BJP determined to unseat Congress in Manipur
Assembly elections are scheduled to be held on March 4 and 8 in Manipur. The State has now turned into a virtual battleground of the Meiteis and Kukis on the one hand and the Nagas on the other. It has also become a battlefield for the ruling Congress and the Opposition BJP which has thrown the gauntlet to Chief Minister Okram Ibobi Singh. As the Congress prospects do not seem encouraging, many Congressmen, in true Congress tradition, are deserting what they think is a sinking ship and joining the BJP.
There is another factor too which is working against the Congress. The United Naga Council (UNC) which started an economic blockade in Manipur from November 1 last year to protest against the State Government's decision to create seven new districts have threatened many would-be Congress candidates to leave the party. The threat has worked to some extent.
The BJP is on the horns of a dilemma. To sympathise with the Nagas means antagonising the Manipuris or Meiteis of the Imphal Valley who far outnumber the tribals inhabiting the hills. To support the Meiteis means antagonising the Nagas and losing their vote. The BJP wants votes from both the sides. This is a difficult job as both parties are at daggers drawn. Also, being the ruling party at the Centre, the BJP cannot openly support the economic blockade by the Nagas which has brought the State on the verge of a collapse.
The situation is so desperate that the Centre has airlifted 35 tonnes of petroleum products to Manipur and is going to send seventy more tonnes by the aerial route. Besides, 20,000 para-military forces are being dispatched to maintain law and order at least until after the elections.

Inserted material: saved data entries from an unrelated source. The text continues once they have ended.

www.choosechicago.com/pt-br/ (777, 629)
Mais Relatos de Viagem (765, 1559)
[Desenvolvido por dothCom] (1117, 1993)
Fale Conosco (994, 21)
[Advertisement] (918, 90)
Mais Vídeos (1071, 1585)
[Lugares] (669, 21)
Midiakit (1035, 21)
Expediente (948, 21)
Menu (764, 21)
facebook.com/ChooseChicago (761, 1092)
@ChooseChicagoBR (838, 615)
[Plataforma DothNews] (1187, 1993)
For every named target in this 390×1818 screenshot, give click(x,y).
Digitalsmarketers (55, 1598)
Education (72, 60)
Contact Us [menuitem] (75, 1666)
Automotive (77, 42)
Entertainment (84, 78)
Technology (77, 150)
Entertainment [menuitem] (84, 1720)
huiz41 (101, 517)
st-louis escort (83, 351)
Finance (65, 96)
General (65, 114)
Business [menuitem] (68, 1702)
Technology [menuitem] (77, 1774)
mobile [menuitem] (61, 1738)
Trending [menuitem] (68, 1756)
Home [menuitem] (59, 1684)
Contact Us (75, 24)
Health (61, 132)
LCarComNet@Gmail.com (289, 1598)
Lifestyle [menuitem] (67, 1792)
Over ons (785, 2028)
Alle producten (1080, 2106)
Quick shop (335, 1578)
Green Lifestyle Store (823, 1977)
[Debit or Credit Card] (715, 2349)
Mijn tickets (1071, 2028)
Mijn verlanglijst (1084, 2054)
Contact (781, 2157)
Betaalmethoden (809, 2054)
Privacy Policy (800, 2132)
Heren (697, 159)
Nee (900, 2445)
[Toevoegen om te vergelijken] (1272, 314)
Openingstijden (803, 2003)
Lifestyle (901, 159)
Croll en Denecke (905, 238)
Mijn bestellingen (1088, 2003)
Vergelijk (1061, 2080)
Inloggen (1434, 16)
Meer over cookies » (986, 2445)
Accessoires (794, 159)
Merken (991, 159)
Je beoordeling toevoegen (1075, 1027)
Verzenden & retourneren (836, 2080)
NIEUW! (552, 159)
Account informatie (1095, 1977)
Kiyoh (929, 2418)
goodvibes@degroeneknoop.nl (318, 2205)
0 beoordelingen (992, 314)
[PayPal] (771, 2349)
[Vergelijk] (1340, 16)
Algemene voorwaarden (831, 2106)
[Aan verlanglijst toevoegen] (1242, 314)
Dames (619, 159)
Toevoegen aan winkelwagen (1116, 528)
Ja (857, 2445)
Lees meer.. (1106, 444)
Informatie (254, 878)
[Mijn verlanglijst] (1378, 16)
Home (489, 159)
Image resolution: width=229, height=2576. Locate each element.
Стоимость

As they arrive, Manipur will look like an embattled State. The Nagas and the security forces are likely to battle it out, but few ordinary voters in the Naga areas may venture to step out of their homes to cast their votes for fear of being caught in the cross-fire between the two.
Twenty thousand paramilitary forces in addition to the State Police and the Assam Rifles in a State which has a population of just 25 lakhs, underlines the gravity of the situation. The population is divided between the Imphal Valley (2,238 sq.kms) and the hills (20,089 sq. km.) But roughly two-thirds of the population live in the Valley, and only one-third (consisting mainly of different tribes) lives in the hills.
The BJP's quandary in the present situation is obvious. When Chief Minister Ibobi met Union Home Minister Rajnath Singh in the early days of the blockade (that is, at the beginning of November), he told Rajnath that the UNC was the 'mouthpiece' of the NSCN-IM with which the Centre had concluded a Framework Agreement on August 3, 2015, and with which it was still continuing a dialogue. Therefore, Ibobi said, Rajnath should intercede with the NSCN-IM and persuade it to lift the economic blockade.
At a recent press conference, Ibobi said that Rajnath told him he would get the blockade lifted "the very next day" if the State Government gave him the assurance that the Sadar Hills and Jiribam (two of the seven new districts created) would not be declared full-fledged districts. To this, Ibobi told Rajnath that the creation of new districts is an internal matter of the State and that "No authority can dictate the State Government on such matters." If Ibobi's account is accurate, then it is clear that the BJP wants to assuage the feelings of the Nagas, but Ibobi has dug in his heels and would not yield an inch on the creation of new districts.
The BJP cannot afford to antagonise the Nagas. Abandoning the cause of the Nagas of Manipur will have its immediate impact in bordering Nagaland where the BJP has been running a coalition government with the Naga People's Front (NPF) since 2003 as a junior partner. Straining of relations with the Nagas of Manipur will endanger the government in Nagaland where the BJP has been able to increase its strength by organising defections. Three NCP legislators defected to the BJP in June 2014, leaving a lone party MLA in the House. In November that year, all eight Congress MLAs defected to the NPF, the senior partner of the coalition.
Just as the BJP cannot terminate its relationship with Mehbooba Mufti's PDP, howsoever it may dislike the PDP and its policies, it cannot quit the coalition with the NPF in Nagaland either. It cannot afford to lose the toehold it has acquired in this north-eastern State. So, tightrope walking and doing political acrobatics like befriending the Meiteis of Manipur without alienating the Manipuri Nagas is all that the BJP can do at the moment. Then there is another imponderable. How have the north-eastern States fared post-demonetisation? Very badly, indeed.